The world is currently swimming in a massive $315 trillion of debt, according to a new report from the Institute of International Finance. This surge in global debt is the biggest and fastest since World War II, largely driven by the economic impact of the Covid-19 pandemic. The bulk of this debt—about two-thirds—comes from mature economies like Japan and the United States. Interestingly, while their debt levels are sky-high, the debt-to-GDP ratio for these countries is generally falling, which suggests they can still manage their debts pretty well.

On the flip side, emerging markets are facing tougher times. They hold $105 trillion in debt, and their debt-to-GDP ratio just hit a new high of 257%, marking the first increase in three years. China, India, and Mexico are the biggest contributors to this rising debt. The report also warns about persistent inflation, rising trade tensions, and geopolitical issues that could make managing global debt even harder. To break it down: household debt, including mortgages and credit cards, amounts to $59.1 trillion; business debt stands at $164.5 trillion; and public debt is $91.4 trillion. This paints a picture of just how widespread and impactful the global debt issue really is. If you’re looking for a way to get rid of debt permanently, we break it down for you here.

Retirement Savings Doesn’t Have To Be Daunting 

Generation X has been the test subject for the 401(k) retirement system, and the results are looking pretty bleak. Nearly half of Gen Xers report that their retirement savings are falling behind schedule, according to a recent Goldman Sachs Retirement Survey. Many started contributing to 401(k) plans late and are now struggling to catch up. Shockingly, half of this generation hasn’t even calculated how much they need to retire, how to save and invest, or when they can afford to retire—a pressing issue as the oldest Gen Xers turn 60 next year.

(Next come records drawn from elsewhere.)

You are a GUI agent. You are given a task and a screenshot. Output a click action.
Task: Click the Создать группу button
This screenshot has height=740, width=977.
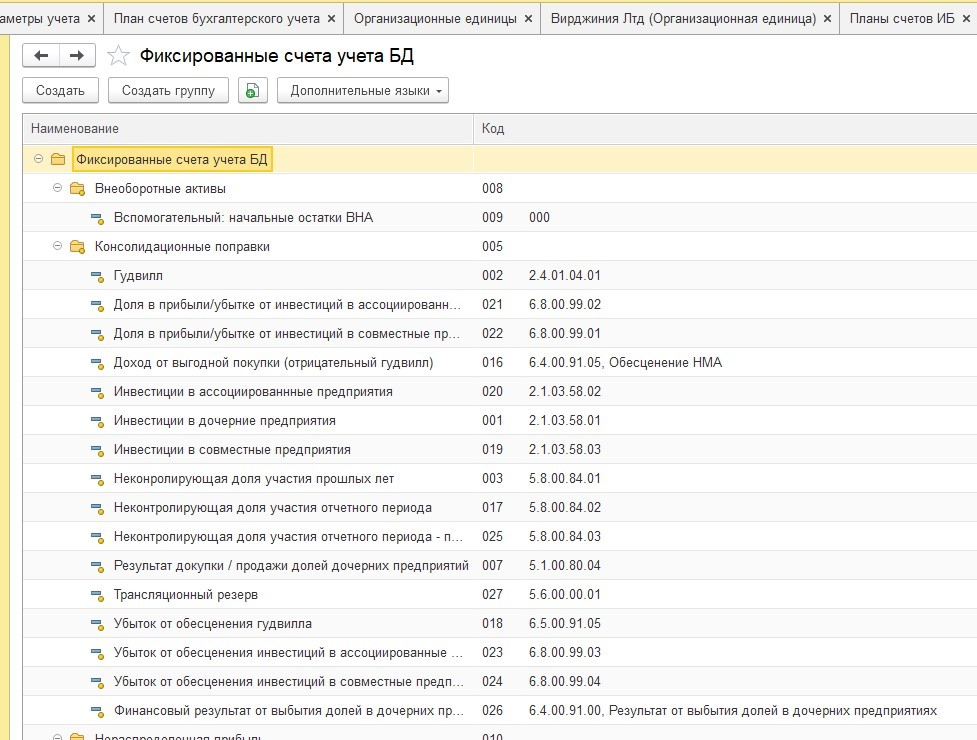[168, 91]
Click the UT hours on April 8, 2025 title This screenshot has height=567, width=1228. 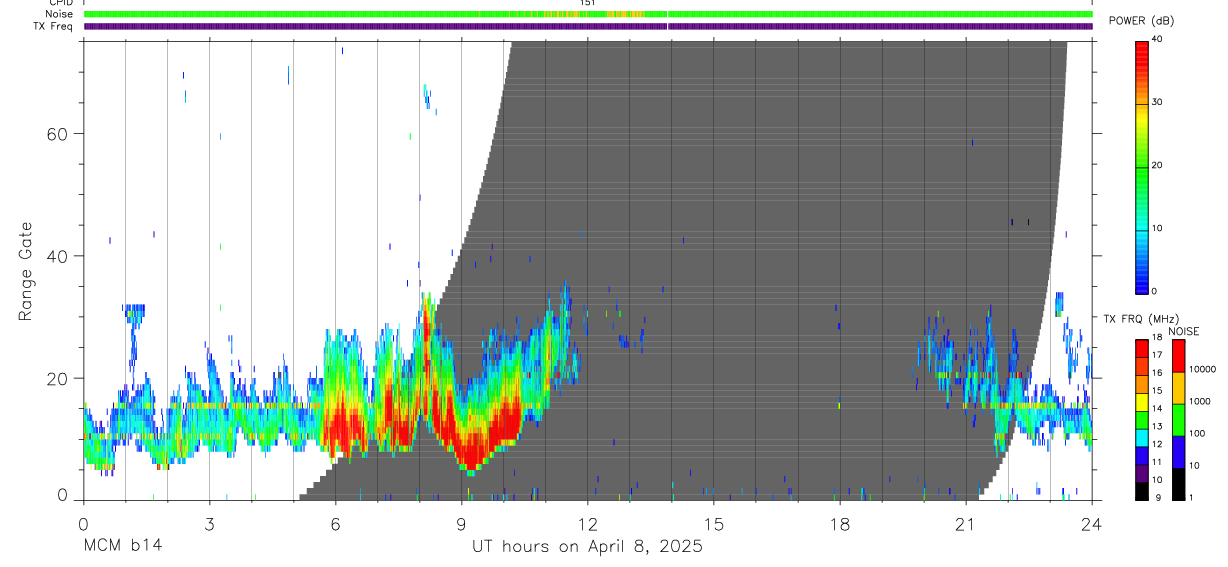tap(587, 547)
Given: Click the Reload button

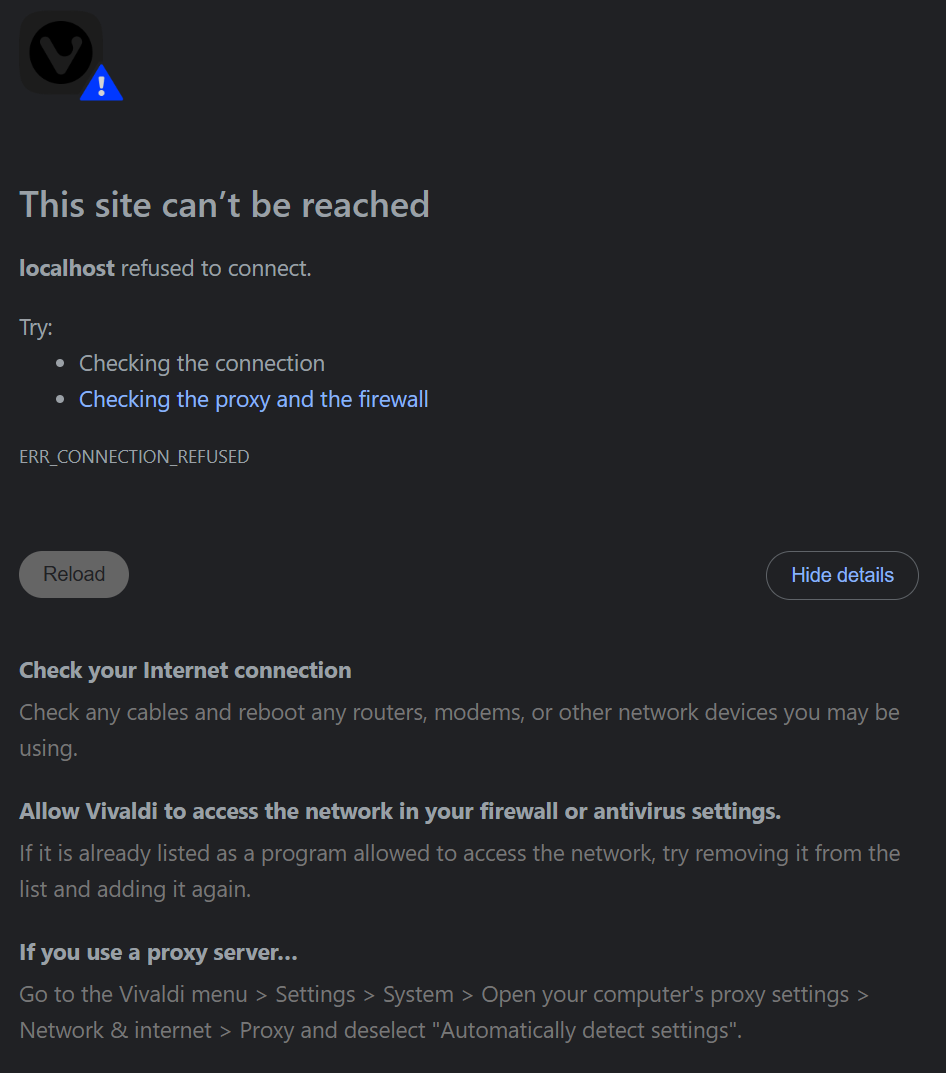Looking at the screenshot, I should pos(73,574).
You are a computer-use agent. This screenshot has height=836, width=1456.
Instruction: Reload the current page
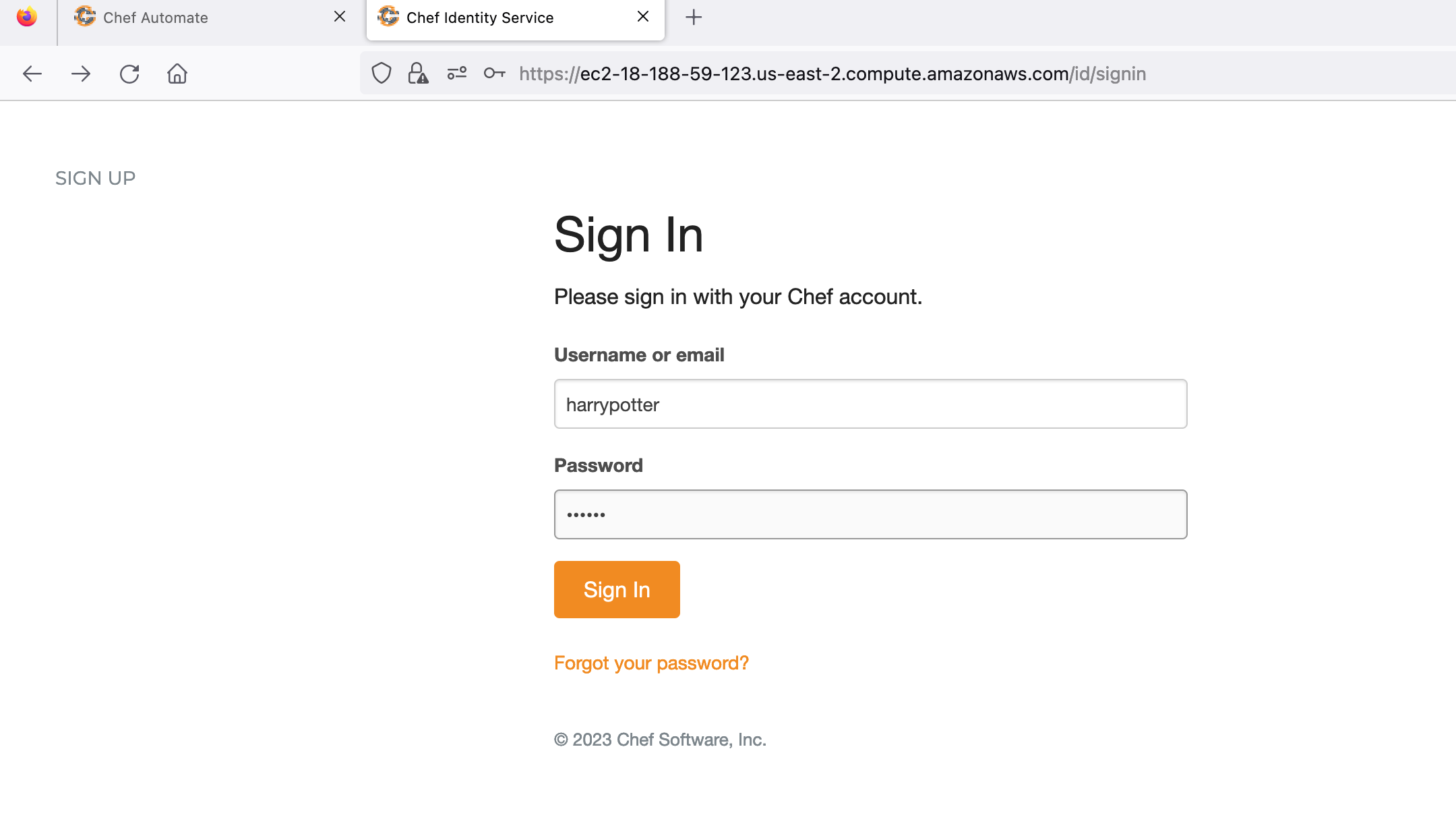(x=129, y=73)
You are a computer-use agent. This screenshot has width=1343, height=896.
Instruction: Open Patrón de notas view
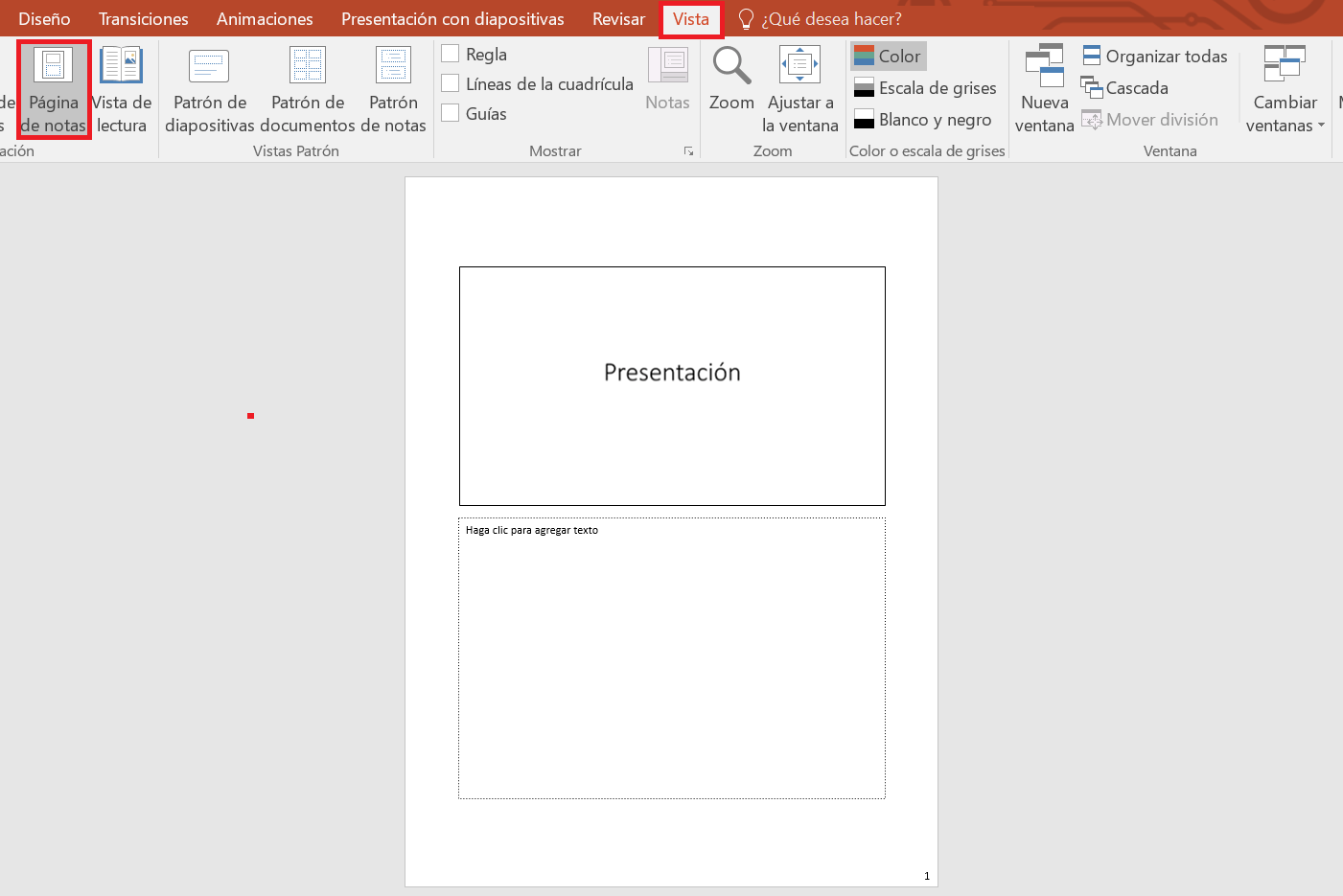[x=393, y=89]
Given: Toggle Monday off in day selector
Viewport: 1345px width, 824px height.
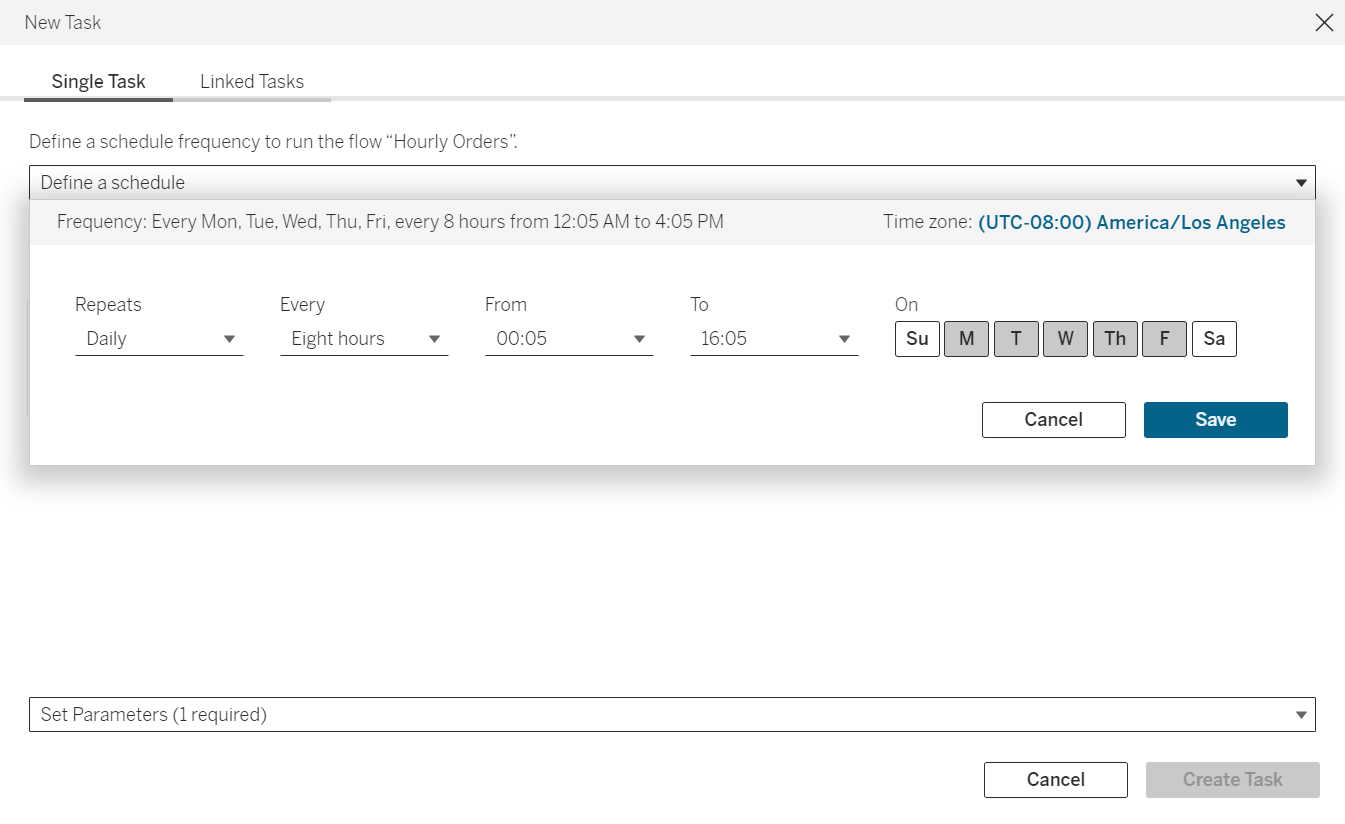Looking at the screenshot, I should point(966,339).
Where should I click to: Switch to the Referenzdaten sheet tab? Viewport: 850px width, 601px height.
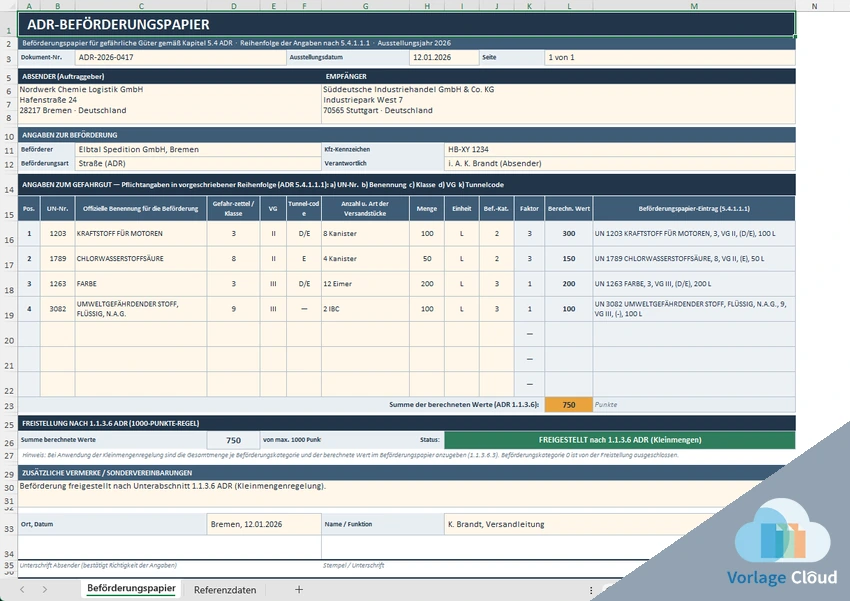pyautogui.click(x=225, y=590)
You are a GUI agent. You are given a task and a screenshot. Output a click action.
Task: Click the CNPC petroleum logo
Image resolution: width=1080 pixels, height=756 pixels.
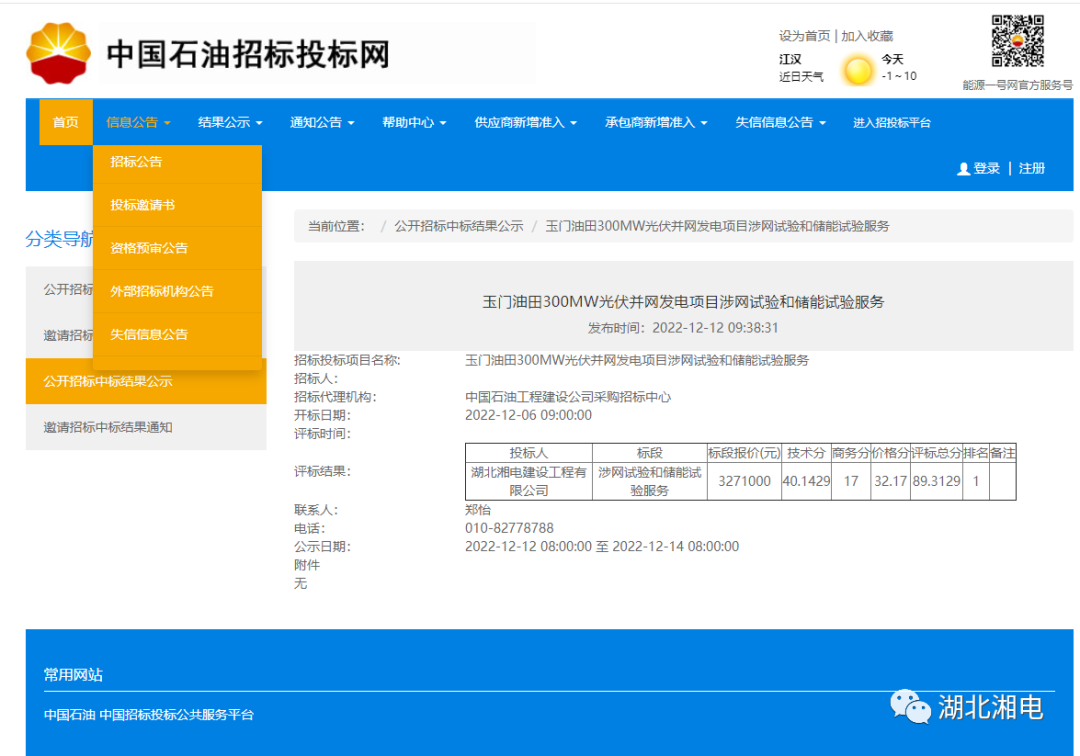[x=60, y=48]
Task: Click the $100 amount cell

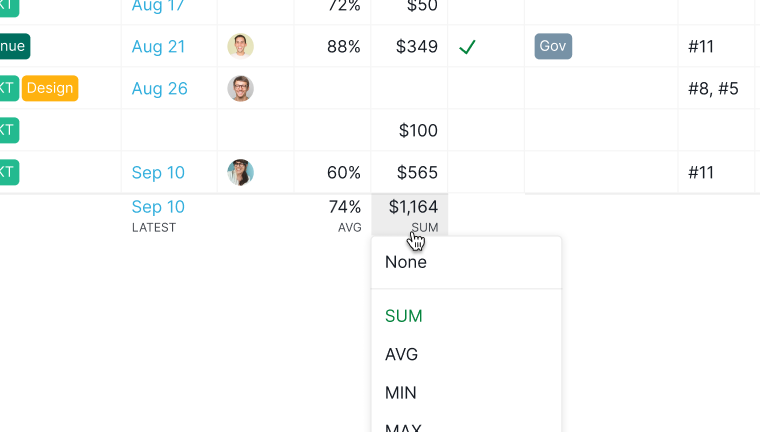Action: [x=410, y=130]
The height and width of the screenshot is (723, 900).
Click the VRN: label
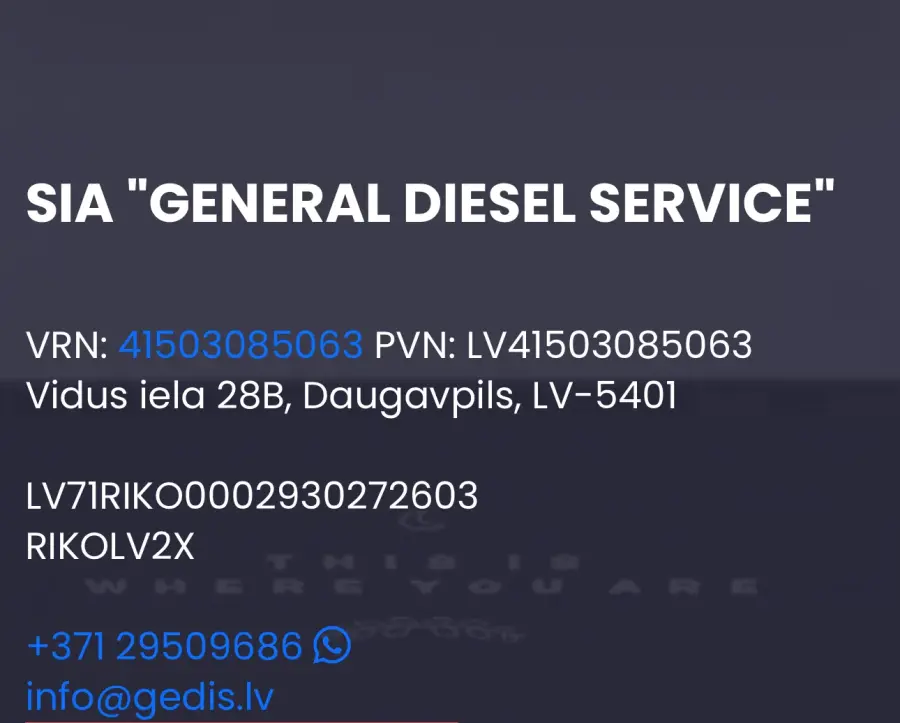tap(67, 345)
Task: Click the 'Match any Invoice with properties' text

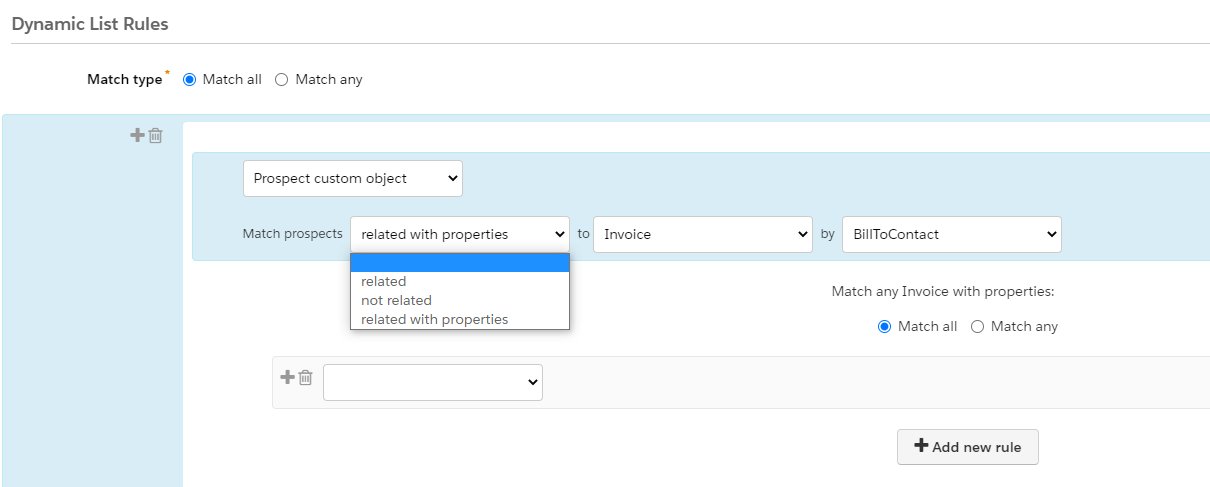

Known as the "401(k) experiment" generation, Gen X has been the first to rely primarily on individual savings rather than traditional pensions. This shift has left many unprepared, with competing financial pressures like credit card debt, student loans, and supporting family members affecting their ability to save. Despite these challenges, there’s hope for future generations. Employers can help by offering financial planning services, emergency savings accounts, and guaranteed income options in retirement plans. Younger generations are already benefiting from innovations like automatic enrollment and target-date funds, but for Gen X, time is running out to secure a comfortable retirement. Learn all about managing your money and saving for retirement in our free cutomizable money plan. Just answer a few questions here.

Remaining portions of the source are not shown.